Report every line of the items below that contains the string "Vanderhoof".

# start of DATA LINES

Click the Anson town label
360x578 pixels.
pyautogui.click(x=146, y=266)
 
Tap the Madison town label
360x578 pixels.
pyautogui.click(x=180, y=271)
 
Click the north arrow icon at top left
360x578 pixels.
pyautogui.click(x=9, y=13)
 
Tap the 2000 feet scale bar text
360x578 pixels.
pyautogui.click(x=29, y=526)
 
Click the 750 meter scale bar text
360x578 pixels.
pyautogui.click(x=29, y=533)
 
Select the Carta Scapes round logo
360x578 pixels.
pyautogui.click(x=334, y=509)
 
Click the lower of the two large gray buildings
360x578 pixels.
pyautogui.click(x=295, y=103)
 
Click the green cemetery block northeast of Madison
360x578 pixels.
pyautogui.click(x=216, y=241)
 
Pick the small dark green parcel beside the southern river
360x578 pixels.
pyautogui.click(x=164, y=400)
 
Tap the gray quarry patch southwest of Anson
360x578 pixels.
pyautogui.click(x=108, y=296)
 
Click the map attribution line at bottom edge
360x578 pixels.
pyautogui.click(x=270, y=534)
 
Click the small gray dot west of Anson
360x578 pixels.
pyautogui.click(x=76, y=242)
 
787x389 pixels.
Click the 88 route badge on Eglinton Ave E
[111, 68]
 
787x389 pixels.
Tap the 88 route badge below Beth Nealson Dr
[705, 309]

# end of DATA LINES
# start of DATA LINES

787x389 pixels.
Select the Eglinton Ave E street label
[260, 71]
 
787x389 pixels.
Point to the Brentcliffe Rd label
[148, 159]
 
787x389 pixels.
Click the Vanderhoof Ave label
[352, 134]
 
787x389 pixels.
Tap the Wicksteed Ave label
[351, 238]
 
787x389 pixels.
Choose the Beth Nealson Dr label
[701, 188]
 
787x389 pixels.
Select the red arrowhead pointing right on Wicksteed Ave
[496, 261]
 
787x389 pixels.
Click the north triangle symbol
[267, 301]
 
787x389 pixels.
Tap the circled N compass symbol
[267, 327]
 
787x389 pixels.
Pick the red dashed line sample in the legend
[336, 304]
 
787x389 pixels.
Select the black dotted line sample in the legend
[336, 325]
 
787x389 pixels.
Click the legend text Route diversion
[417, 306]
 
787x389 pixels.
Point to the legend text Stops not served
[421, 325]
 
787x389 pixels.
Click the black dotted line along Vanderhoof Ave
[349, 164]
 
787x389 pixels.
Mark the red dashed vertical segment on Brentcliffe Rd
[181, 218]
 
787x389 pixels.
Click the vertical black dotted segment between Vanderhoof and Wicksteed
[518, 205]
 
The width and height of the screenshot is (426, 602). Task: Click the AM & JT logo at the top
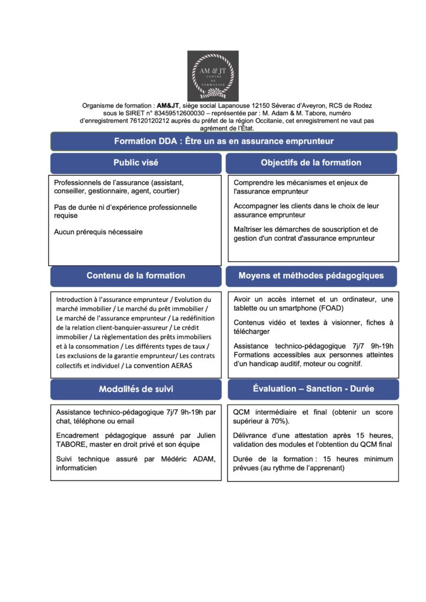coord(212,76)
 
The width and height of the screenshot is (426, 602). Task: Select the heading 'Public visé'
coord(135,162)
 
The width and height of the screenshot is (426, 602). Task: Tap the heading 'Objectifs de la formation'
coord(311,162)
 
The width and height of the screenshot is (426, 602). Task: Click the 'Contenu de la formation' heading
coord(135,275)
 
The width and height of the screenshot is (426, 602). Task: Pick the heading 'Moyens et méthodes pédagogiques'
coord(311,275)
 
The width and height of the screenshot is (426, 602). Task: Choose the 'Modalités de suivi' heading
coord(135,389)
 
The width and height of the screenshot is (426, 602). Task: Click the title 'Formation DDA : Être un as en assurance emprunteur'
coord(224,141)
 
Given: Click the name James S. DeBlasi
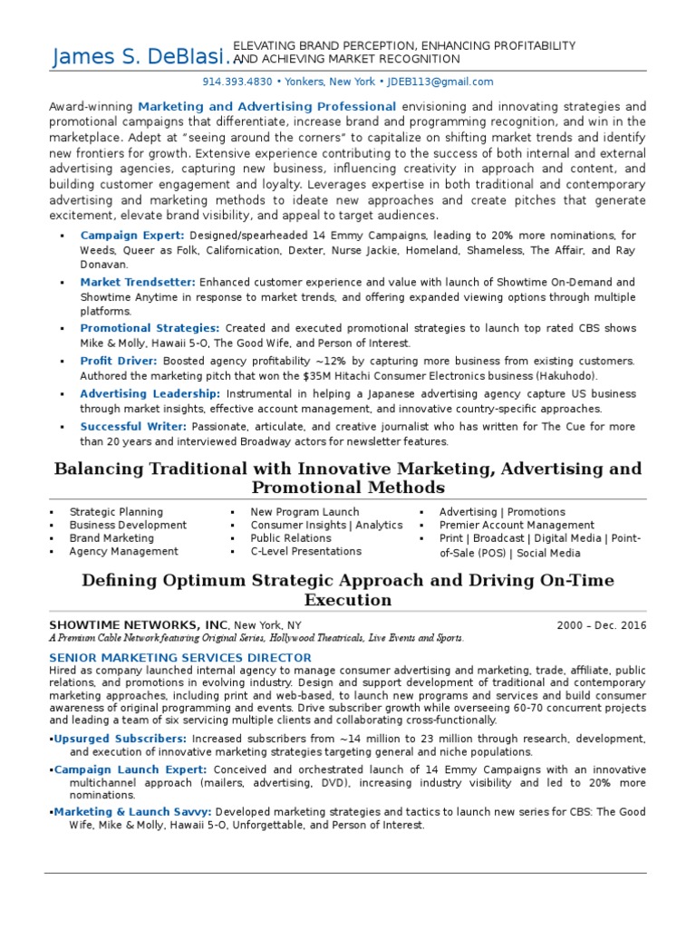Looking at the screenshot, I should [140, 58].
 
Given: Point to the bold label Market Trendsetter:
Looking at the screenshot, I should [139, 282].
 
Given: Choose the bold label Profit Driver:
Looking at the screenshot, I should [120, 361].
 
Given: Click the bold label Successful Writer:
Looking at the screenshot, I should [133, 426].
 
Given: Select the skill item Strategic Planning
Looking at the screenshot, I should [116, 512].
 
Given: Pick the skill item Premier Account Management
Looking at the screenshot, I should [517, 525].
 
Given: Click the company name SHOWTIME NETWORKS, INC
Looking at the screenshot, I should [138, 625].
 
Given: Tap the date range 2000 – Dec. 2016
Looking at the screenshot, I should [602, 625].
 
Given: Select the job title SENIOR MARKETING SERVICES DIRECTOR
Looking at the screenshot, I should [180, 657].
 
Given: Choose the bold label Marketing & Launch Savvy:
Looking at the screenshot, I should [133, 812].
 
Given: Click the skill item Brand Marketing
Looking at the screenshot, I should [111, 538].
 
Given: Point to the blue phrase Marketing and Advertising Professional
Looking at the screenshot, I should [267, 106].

# end of DATA LINES

*RESULT OF THIS EXERCISE*.
Click the Vanderhoof Ave label
Click the black dotted line along Vanderhoof Ave
Click the vertical black dotted segment between Vanderhoof and Wicksteed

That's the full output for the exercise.